How I wrote a Domain-Specific Language (DSL)

In this post, I’ll go through the process of writing a domain-specific language (DSL) in Go.

Even though this a simple example, it can be a good starting point for anyone who wants to write their own DSL.

If you are like me, trying to make sense of how programming languages work under the hood, writing a DSL is a great way to get started. It is a fun exercise that can help you understand the basics of parsing and interpreting a language.

Before we get into the code, let’s define the language we want to implement.

My choice was to write a language that can be used to generate HTML code without using the actual HTML syntax. I called it HTnoML (Hypertext no Markup Language), and it looks like this:

{:html
  {:head
    {:meta charset[utf-8]}
    {:title > This is a HTML5 template}
    {:meta name[description] content[This is a HTML5 template]}
    {:meta name[author] content[Radu Lucut]}
    {:link rel[stylesheet] href[css/style.css]}
  }
  {:body
    {class[container main] > This is HTnoML syntax}
  }
}

{} represents an element. The tag name can be specified by adding a : followed by the name otherwise it defaults to div.
attributes are separated by whitespace and can have a value inside [].
> is followed by the text content of the element.

Now that we have the rules, let’s write the code.

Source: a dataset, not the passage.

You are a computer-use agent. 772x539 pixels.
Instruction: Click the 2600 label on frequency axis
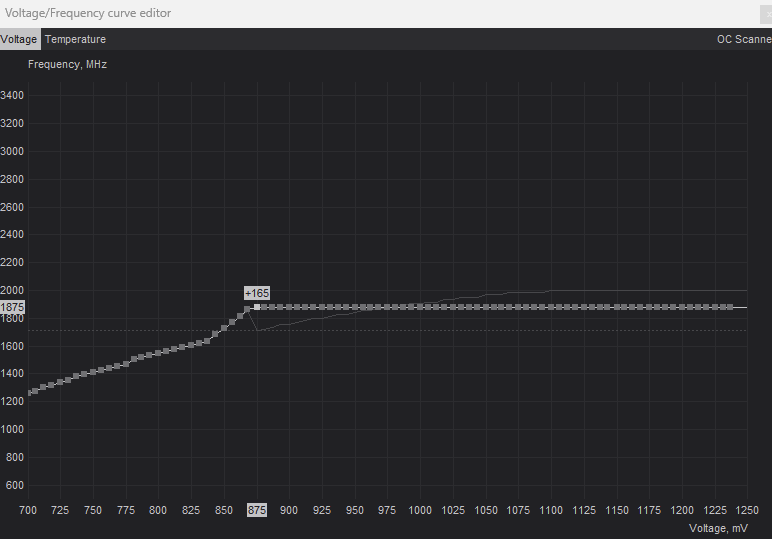(12, 207)
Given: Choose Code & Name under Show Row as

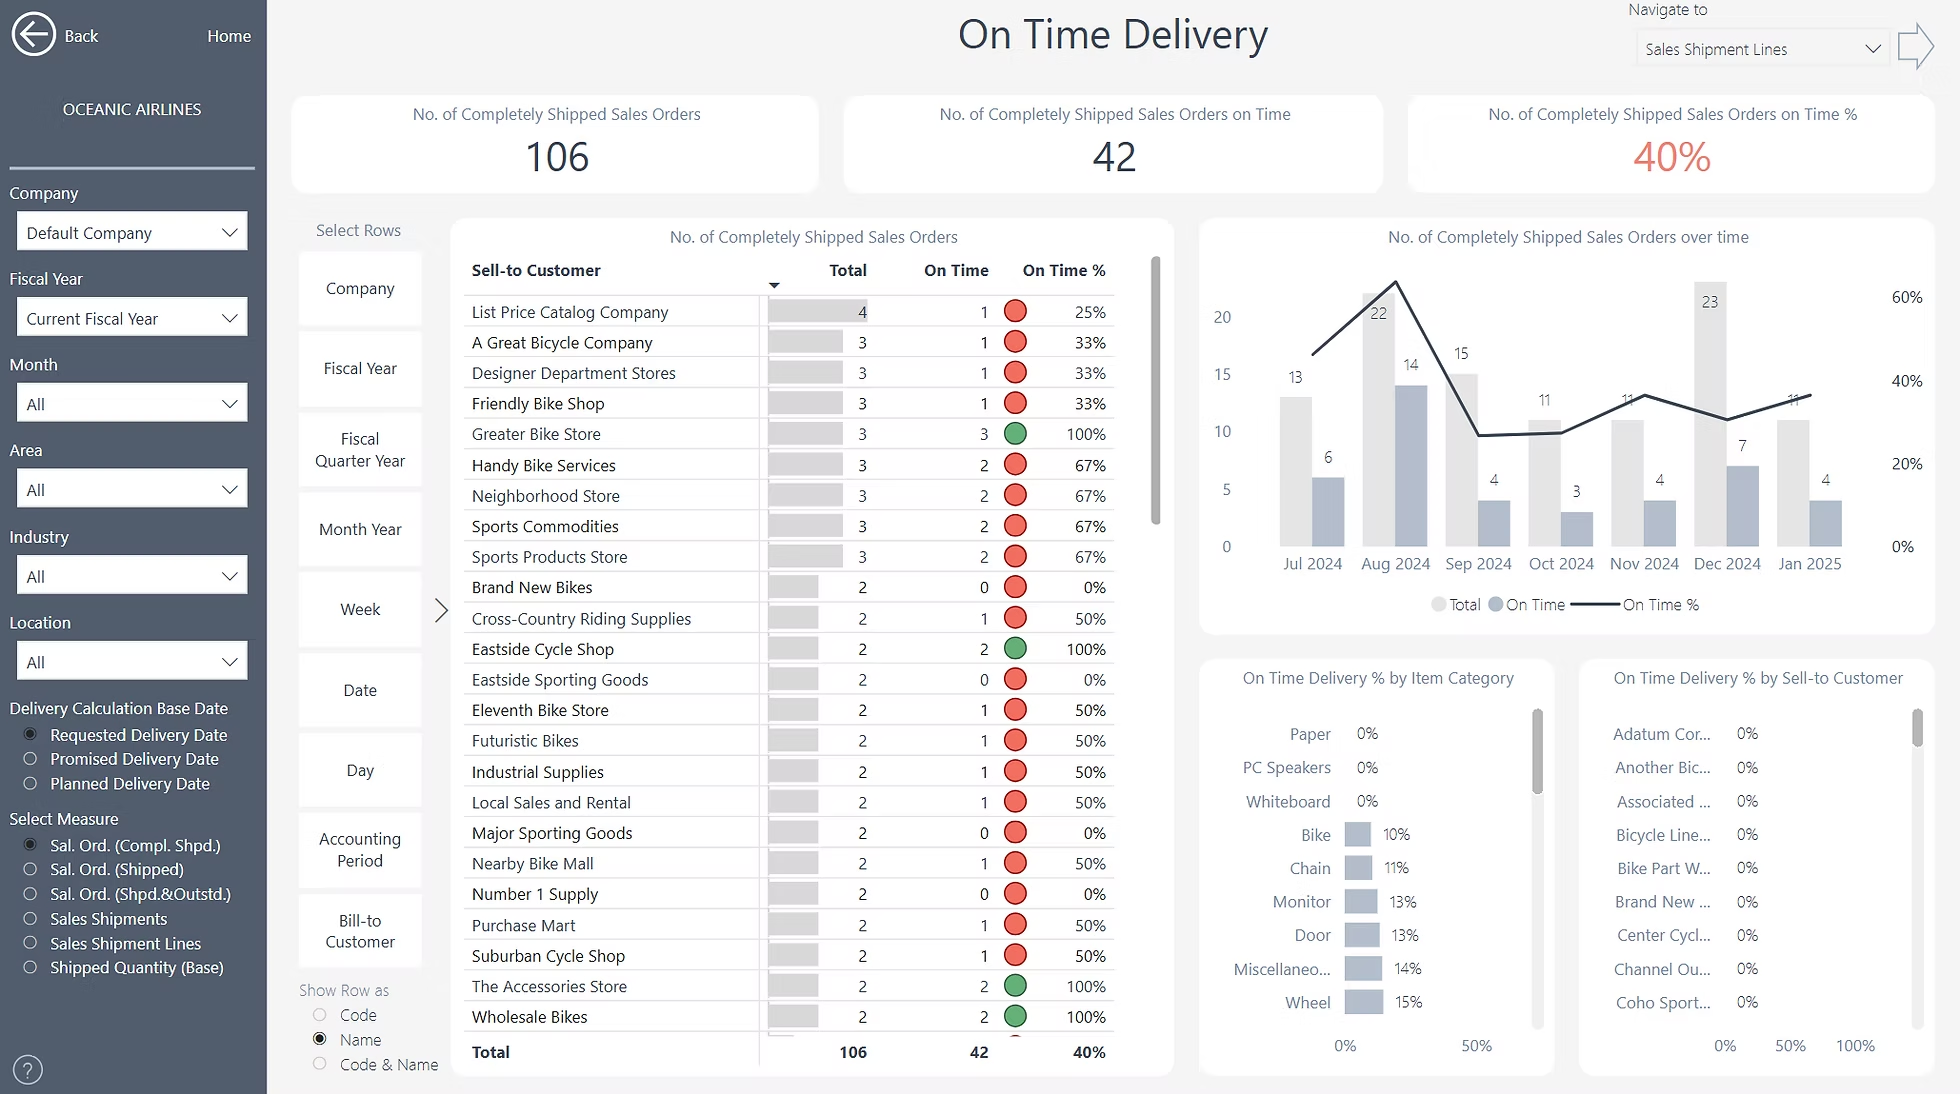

We’ll start by defining the data structures we will use to represent the parsed data.

Code

type Chunk struct {
	Start int
	End   int
}

type Attribute struct {
	Name  *Chunk
	Value *Chunk
}

type Node struct {
	ElementType *Chunk
	Text        *Chunk      // Only for text nodes
	Attributes  []Attribute // Only for element nodes
	Children    []Node      // Only for element nodes
}

type TokenType byte

const (
	TokenTypeWhitespace TokenType = 1
	TokenTypeIdentifier TokenType = 2
	TokenTypeReserved   TokenType = 3
)

type Token struct {
	Type  TokenType
	Start int
	End   int
}

type Parser struct {
	buf  []byte
	pos  int
	line int
	col  int
	curr *Token
	node *Node
}

To keep things simple, we’ll read the entire input into memory. This may not be the best approach for large files, but it’s good enough for our example.

Code

func NewParser(reader io.ReadSeeker) (*Parser, error) {
	b, err := io.ReadAll(reader)
	if err != nil {
		return nil, err
	}
	return &Parser{
		line: 1,
		col:  1,
		buf:  b,
	}, nil
}

Once we have the input in memory, we can start the parsing process. The first step is to transform the input into tokens. A token is a small piece of the input that has a specific meaning in the language. This process is called lexical analysis.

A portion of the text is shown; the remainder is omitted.